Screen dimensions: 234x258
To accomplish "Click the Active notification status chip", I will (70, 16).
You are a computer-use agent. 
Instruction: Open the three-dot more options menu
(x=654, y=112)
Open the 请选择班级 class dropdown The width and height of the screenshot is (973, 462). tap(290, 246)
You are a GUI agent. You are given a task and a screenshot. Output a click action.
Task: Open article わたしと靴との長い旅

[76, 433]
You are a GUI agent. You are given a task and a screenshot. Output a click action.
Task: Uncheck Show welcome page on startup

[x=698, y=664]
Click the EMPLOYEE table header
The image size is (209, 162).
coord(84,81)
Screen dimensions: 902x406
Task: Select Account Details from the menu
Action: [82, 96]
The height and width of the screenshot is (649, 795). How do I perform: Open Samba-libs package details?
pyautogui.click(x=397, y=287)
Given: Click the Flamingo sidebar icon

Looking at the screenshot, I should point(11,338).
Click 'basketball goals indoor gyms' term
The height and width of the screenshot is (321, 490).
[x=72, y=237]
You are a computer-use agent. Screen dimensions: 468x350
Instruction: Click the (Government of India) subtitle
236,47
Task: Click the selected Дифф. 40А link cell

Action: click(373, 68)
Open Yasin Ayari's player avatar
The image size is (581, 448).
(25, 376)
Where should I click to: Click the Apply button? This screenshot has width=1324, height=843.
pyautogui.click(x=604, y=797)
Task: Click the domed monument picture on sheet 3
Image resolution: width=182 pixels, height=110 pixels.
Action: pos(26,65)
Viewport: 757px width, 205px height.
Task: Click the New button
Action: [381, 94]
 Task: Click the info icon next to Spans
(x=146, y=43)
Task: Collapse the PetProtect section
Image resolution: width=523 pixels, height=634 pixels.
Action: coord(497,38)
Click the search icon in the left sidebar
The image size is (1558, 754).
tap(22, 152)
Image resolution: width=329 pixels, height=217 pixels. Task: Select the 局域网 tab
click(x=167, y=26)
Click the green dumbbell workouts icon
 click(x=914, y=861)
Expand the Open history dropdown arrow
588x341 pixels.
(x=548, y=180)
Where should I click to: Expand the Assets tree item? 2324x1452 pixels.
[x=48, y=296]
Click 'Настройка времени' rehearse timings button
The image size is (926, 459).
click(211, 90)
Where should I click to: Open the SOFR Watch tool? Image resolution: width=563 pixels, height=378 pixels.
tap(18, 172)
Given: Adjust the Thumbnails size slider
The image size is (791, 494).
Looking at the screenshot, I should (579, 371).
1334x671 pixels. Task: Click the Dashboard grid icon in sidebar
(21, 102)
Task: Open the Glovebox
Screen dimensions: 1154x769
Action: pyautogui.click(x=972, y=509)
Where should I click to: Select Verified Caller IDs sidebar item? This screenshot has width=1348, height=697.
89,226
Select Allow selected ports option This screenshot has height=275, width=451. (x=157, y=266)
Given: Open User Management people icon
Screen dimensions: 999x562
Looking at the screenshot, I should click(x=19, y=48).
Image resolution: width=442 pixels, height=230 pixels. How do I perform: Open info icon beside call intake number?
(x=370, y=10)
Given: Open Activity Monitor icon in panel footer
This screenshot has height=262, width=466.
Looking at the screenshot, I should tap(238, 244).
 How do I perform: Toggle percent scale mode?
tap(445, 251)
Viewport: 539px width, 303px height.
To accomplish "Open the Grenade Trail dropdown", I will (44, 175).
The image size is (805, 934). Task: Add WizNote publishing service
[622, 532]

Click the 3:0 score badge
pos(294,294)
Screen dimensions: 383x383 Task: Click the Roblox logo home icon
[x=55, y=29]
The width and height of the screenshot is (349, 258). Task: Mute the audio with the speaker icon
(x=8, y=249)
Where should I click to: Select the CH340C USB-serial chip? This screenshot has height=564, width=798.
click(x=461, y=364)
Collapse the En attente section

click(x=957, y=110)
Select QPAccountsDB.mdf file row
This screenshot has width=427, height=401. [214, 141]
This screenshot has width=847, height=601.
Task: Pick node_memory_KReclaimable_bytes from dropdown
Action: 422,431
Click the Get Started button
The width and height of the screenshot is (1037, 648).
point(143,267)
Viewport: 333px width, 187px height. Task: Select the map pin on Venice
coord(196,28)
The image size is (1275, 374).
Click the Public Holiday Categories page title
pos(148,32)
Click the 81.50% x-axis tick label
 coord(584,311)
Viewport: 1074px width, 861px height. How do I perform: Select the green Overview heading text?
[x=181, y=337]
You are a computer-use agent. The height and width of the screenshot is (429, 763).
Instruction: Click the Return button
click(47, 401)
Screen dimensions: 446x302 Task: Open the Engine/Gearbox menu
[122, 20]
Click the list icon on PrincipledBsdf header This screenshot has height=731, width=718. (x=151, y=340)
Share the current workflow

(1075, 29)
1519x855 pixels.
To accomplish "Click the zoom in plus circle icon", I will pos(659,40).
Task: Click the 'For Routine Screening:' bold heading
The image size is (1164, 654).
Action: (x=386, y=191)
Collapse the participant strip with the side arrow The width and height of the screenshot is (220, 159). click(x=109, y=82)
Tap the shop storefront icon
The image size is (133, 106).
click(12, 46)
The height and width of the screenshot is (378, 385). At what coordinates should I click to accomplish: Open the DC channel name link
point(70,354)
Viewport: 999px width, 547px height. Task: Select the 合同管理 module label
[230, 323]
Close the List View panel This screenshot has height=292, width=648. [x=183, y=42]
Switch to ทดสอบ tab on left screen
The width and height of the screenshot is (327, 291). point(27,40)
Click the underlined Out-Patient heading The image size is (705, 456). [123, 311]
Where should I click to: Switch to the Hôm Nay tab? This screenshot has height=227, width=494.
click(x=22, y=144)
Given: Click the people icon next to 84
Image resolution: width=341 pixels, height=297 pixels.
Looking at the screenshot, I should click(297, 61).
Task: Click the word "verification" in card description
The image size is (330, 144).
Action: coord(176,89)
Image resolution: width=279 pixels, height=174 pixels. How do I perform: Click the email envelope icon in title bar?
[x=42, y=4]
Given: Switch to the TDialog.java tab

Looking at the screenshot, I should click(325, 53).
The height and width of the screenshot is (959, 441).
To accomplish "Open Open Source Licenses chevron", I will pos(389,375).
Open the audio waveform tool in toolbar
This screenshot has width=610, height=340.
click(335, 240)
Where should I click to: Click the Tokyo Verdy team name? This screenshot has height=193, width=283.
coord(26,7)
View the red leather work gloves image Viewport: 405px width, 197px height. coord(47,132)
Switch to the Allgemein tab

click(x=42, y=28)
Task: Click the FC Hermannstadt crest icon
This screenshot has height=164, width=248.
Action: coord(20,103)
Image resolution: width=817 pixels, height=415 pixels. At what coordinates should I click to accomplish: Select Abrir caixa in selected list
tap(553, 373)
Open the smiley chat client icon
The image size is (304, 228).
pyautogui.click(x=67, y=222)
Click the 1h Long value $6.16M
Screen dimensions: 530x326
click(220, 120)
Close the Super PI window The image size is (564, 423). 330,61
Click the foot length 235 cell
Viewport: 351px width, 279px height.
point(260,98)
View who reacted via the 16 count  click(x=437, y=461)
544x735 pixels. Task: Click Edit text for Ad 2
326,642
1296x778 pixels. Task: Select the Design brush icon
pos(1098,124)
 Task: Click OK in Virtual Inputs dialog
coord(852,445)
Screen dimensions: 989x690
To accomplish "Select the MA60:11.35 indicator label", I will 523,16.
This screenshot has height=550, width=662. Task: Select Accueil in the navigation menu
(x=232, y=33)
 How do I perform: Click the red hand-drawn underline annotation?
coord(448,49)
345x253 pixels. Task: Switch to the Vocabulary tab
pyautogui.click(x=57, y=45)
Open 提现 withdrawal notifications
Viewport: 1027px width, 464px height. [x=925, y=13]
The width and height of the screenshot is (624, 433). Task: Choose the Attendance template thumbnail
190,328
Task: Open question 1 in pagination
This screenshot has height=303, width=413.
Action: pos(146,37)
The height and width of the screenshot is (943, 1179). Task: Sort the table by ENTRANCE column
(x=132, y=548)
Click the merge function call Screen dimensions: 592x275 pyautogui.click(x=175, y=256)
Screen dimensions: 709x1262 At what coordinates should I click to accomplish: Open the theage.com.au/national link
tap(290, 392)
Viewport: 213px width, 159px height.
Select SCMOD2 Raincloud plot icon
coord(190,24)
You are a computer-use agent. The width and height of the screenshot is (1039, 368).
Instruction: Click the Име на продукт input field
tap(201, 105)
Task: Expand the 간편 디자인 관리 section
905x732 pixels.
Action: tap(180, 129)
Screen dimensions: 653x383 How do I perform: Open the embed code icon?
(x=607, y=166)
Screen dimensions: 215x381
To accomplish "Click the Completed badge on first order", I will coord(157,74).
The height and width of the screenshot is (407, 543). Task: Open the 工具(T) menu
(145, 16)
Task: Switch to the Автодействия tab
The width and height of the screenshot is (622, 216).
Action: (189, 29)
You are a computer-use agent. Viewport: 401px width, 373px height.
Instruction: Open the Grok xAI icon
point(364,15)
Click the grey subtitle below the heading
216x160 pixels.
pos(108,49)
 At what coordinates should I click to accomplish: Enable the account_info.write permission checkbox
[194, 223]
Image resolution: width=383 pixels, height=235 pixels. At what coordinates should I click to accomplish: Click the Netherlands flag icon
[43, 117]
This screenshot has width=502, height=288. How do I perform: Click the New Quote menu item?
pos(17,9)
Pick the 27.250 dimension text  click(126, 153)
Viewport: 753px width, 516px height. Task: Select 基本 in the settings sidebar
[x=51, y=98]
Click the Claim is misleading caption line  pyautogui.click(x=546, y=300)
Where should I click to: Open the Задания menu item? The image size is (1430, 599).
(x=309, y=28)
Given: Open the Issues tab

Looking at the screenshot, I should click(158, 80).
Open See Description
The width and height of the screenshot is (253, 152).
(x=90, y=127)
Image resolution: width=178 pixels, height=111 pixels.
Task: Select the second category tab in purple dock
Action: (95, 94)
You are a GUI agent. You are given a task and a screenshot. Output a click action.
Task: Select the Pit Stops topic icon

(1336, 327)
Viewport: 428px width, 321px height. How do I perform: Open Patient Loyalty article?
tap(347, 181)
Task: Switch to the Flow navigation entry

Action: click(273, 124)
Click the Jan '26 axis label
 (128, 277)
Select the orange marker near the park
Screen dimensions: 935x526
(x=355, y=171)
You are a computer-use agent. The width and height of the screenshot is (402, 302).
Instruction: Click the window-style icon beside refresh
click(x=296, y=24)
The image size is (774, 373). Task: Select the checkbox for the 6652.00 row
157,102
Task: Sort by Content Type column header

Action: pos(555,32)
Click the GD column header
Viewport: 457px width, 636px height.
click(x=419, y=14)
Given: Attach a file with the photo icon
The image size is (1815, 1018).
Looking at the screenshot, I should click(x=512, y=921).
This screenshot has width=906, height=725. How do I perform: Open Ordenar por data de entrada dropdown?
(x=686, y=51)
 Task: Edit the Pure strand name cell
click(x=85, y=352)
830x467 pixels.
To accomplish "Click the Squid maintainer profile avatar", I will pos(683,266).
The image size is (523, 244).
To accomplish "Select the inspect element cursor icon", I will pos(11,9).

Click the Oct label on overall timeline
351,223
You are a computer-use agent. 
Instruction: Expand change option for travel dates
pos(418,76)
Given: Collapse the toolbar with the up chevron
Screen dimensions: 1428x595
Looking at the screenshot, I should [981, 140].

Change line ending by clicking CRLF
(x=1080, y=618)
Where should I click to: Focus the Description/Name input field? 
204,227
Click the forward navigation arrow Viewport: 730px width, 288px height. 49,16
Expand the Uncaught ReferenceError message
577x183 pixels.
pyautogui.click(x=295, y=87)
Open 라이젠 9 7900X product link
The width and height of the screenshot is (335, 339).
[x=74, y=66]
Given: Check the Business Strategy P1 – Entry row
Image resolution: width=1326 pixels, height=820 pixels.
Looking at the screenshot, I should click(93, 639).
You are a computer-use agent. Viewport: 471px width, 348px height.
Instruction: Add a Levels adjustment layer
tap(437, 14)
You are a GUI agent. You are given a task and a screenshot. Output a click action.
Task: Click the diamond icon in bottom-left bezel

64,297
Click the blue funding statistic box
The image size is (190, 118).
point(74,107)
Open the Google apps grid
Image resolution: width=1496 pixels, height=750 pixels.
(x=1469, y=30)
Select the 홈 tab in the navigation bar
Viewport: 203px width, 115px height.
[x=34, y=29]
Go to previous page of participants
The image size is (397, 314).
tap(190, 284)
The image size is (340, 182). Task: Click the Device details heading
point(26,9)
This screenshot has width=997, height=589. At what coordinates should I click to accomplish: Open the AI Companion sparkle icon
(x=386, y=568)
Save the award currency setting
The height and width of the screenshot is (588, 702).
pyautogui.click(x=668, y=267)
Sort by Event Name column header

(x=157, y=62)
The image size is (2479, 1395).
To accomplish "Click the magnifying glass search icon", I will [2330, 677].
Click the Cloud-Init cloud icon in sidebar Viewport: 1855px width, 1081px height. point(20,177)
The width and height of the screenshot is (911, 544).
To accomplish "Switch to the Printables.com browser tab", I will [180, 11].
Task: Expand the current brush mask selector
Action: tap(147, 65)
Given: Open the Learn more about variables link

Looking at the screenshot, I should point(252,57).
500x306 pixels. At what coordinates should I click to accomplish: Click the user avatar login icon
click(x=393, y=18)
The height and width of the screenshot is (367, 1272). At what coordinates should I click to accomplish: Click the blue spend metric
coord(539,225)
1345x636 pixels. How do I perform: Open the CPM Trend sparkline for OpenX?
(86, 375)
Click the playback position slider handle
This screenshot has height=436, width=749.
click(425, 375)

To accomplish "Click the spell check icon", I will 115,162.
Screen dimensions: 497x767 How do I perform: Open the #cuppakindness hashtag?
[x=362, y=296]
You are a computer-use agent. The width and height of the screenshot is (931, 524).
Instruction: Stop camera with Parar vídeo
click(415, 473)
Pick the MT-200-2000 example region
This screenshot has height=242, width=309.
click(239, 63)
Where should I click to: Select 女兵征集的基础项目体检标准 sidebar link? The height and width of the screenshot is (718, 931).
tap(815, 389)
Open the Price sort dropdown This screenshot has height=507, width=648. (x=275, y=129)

(TASK GOAL): Would you give again, word for word, every line from the one with "Viewport: 203px width, 115px height." through the final line of the listing above?

(ANSWER BOX):
Viewport: 203px width, 115px height.
[x=34, y=29]
Go to previous page of participants
The image size is (397, 314).
tap(190, 284)
The image size is (340, 182). Task: Click the Device details heading
point(26,9)
This screenshot has width=997, height=589. At what coordinates should I click to accomplish: Open the AI Companion sparkle icon
(x=386, y=568)
Save the award currency setting
The height and width of the screenshot is (588, 702).
pyautogui.click(x=668, y=267)
Sort by Event Name column header

(x=157, y=62)
The image size is (2479, 1395).
To accomplish "Click the magnifying glass search icon", I will [2330, 677].
Click the Cloud-Init cloud icon in sidebar Viewport: 1855px width, 1081px height. point(20,177)
The width and height of the screenshot is (911, 544).
To accomplish "Switch to the Printables.com browser tab", I will [180, 11].
Task: Expand the current brush mask selector
Action: tap(147, 65)
Given: Open the Learn more about variables link

Looking at the screenshot, I should point(252,57).
500x306 pixels. At what coordinates should I click to accomplish: Click the user avatar login icon
click(x=393, y=18)
The height and width of the screenshot is (367, 1272). At what coordinates should I click to accomplish: Click the blue spend metric
coord(539,225)
1345x636 pixels. How do I perform: Open the CPM Trend sparkline for OpenX?
(86, 375)
Click the playback position slider handle
This screenshot has height=436, width=749.
click(425, 375)

To accomplish "Click the spell check icon", I will 115,162.
Screen dimensions: 497x767 How do I perform: Open the #cuppakindness hashtag?
[x=362, y=296]
You are a computer-use agent. The width and height of the screenshot is (931, 524).
Instruction: Stop camera with Parar vídeo
click(415, 473)
Pick the MT-200-2000 example region
This screenshot has height=242, width=309.
click(239, 63)
Where should I click to: Select 女兵征集的基础项目体检标准 sidebar link? The height and width of the screenshot is (718, 931).
tap(815, 389)
Open the Price sort dropdown This screenshot has height=507, width=648. (x=275, y=129)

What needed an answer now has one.